"Ei," she sighed, "how sad it is that one grows old. How sad that youth passes all too quickly!"

That night a terrific thunderstorm broke over the valley. The thunder crashed, the lightning flared and the rain came down as though pouring from a gigantic hose. In the middle of all the noise we heard a strange sound.

"Wah! wah! wah! Squeak! Squeak!"

The cat had come back; but with only one kitten. The next morning we stayed in the house. From the windows we could mark the change which autumn had brought over the Paseo de Corveras. The dust was no longer blown along the road, which was now a still river of liquid mud. The town dust-cart, a donkey with panniers, no longer promenaded the street; no longer did we hear the cheerful blasphemy of the dust-boy who, stooping to gather up some refuse, found that his dust-cart had impatiently trotted on. In its place were the exhortations of the pig-drivers, who urged hordes of monstrous black pigs through the mud. Some of the porkers were, however, so heavy on their feet that they had to be brought in carts. The squealing of them filled the morning air. The fruit merchants, also with panniered donkeys, no longer called out "Melacotones, peras!" but "Uvas! Uvas!"[27] and a man wandered about with a huge basket of snails. The maize fields in front of the house were cut and stacked, and in the fields queens of Sheba were dragging the primitive ploughs, while men behind them beat to powder the lumps of baked earth which were turned up. Instead of the almost dead silence which greeted the strengthening sun, people moved about all day; parasols had given place to flirting fans. The country girls wore bunches of flowers in their hair, some even put one tall blossom sticking upright from the coiffure, where it nodded and bowed with the movements of the wearer. In the fruit garden the lemons had quite fallen, but the oranges were beginning to become a livid yellow on one side of the bush, while the dates had passed from a pale to a deep golden hue.

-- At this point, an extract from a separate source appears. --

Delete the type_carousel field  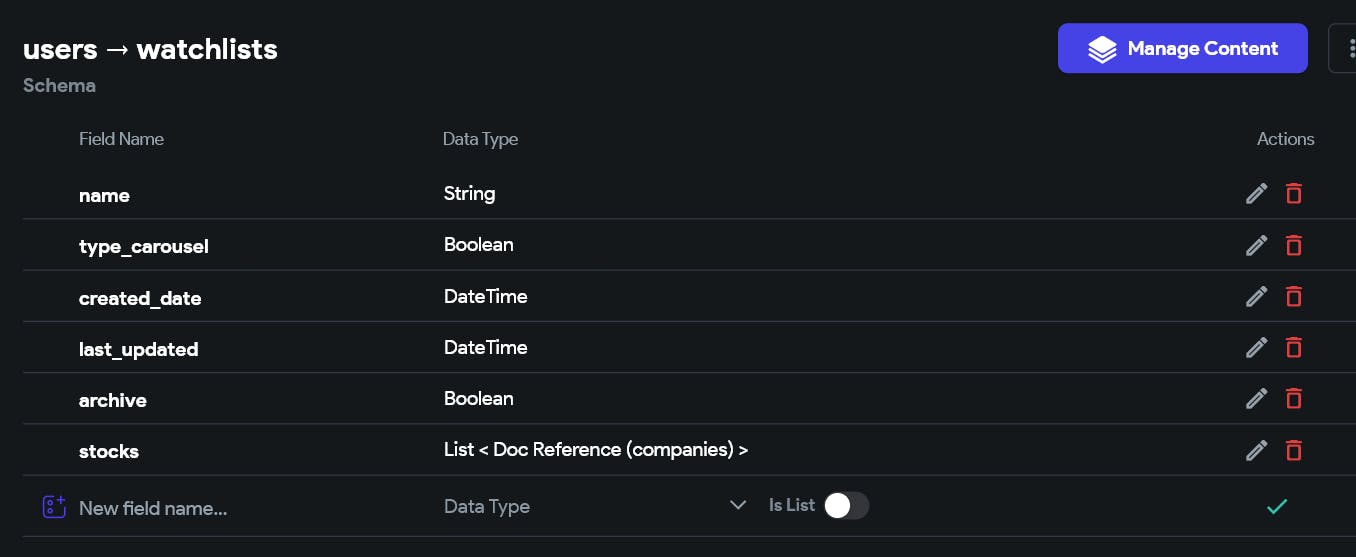1294,245
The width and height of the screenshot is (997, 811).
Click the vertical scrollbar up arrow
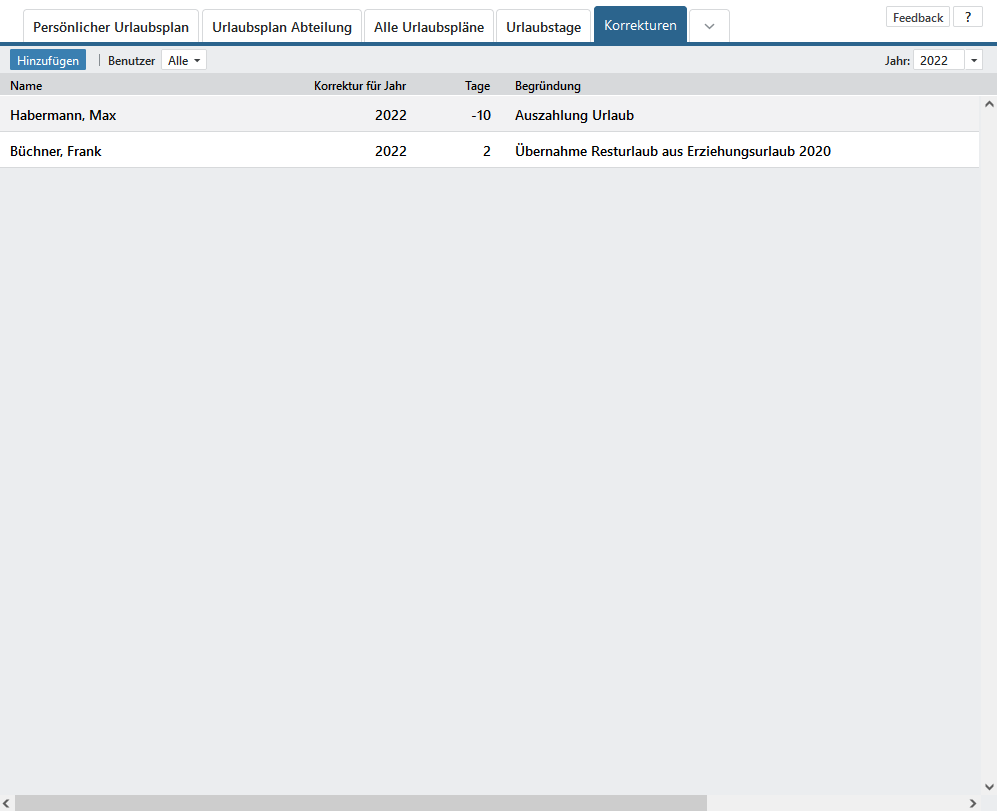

I went about with Luis exploring balconies for views, and finally decided upon a view of Murcia from the tall campanile of the Cathedral. When I got back I found that the cat once more had decamped, taking the kitten with her. The second kitten had been lost. In the afternoon Luis came in. He brought an invitation from some friends for me to play the piano at their house on Saturday evening. That evening Don Feliz exclaimed:

"I have an old guitar. It is a unique instrument, none other like it has ever been seen in Spain. I bought it, at a bargain, for thirty pesetas; but I would sell it to a friend for the same money. Now you, Señor, have no guitar of your own. This is a veritable instrument for a museum. Come and see it on Sunday morning. I will show you the way."

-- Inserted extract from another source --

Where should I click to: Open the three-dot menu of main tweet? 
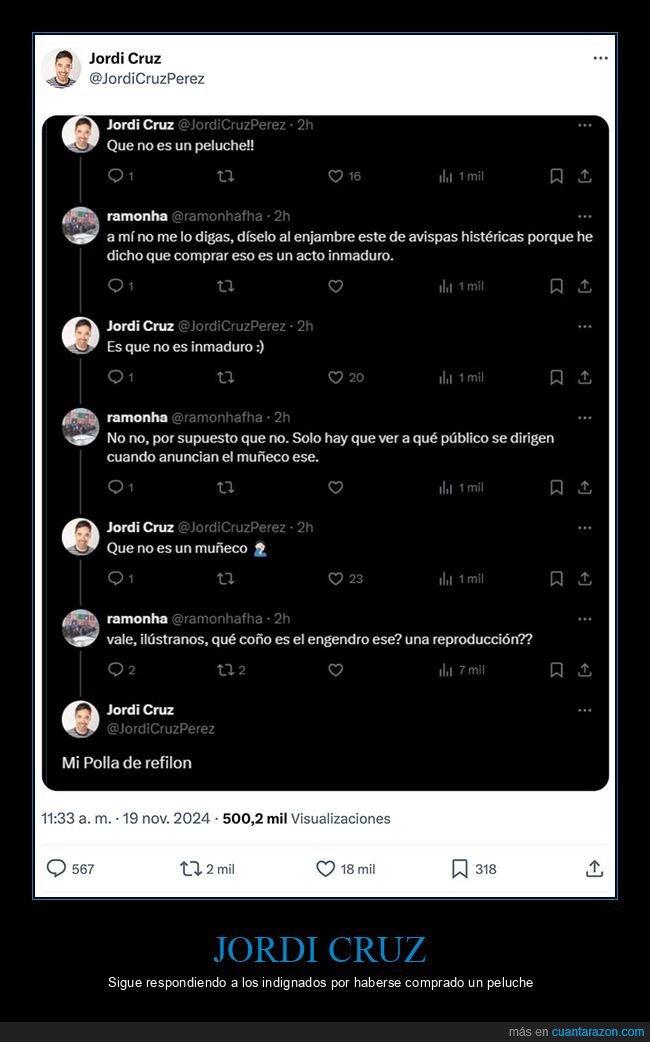600,58
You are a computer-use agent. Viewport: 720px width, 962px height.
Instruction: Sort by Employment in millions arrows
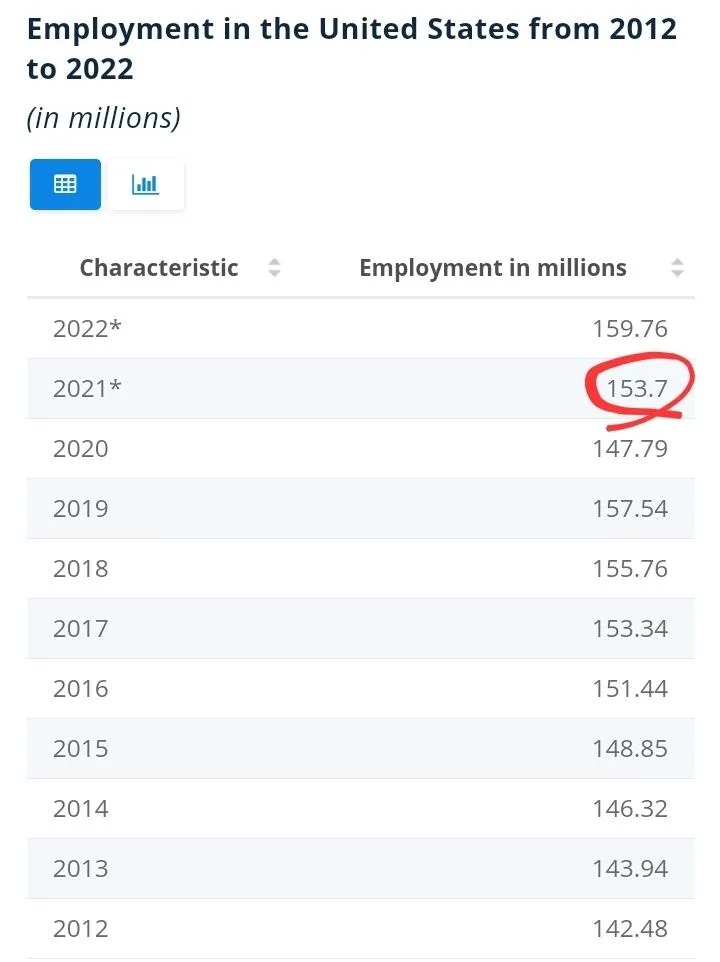(x=677, y=268)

We dined at Elias', as was our custom, and trudged back through the mud. On the darkened stairs of our house we heard a wailing and almost tumbled over the spitting cat, which had brought back the kitten once more. We gathered up the kitten and, followed at some distance by the suspicious cat, put it back into the packing-case.

All this while we were rather short of electric lights in our house. Antonio had borrowed most of the light-bulbs to decorate a shrine which he had erected in one of the churches. The candle which the righteous once offered up to God is going out of fashion. Nowadays, instead of burning so many feet of bees-wax, one turns on so many volts. Lamb has drawn a picture of two priests disputing as to which should offer up a blessing, with a final compromise that neither should do so; and the disappointment of the defrauded God. To-day he could go further, he could depict the deity being forced to go to the factory chimney for the scent of his burnt sacrifice. A Spanish writer, Pio Baroja, in a novel proposes a society called the "Extra-Rapid to Heaven Assurance Society." The insurer pays in a sum, and on his death hundreds of gramophones are turned on chanting prayers for his speedy deliverance from purgatory. "God," says the author, "is so far away, that he will not notice the substitution." This is, of course, a satire on the modern habit of replacing candles by electric lights, but the satire is no more absurd than the actuality.

Alongside of the bridge was a tall shrine built into the side of the house and lit up thus at night with electric light. The image was covered with a large sheet of plate glass, and I said that it was a sculptured figure. Jan, on the other hand, insisted that it was a painting. We had an argument about it and on the next day returned to verify together. It was, in fact, a painting. But at night, returning from Elias', we looked up at the shrine by chance, and stopped, astonished. If it was a painting it was most realistic. We looked more closely. The more we examined it, the more did it seem sculptured. Then the explanation dawned on us. It was sculptured, but during the daytime a painted curtain was drawn down in front of it.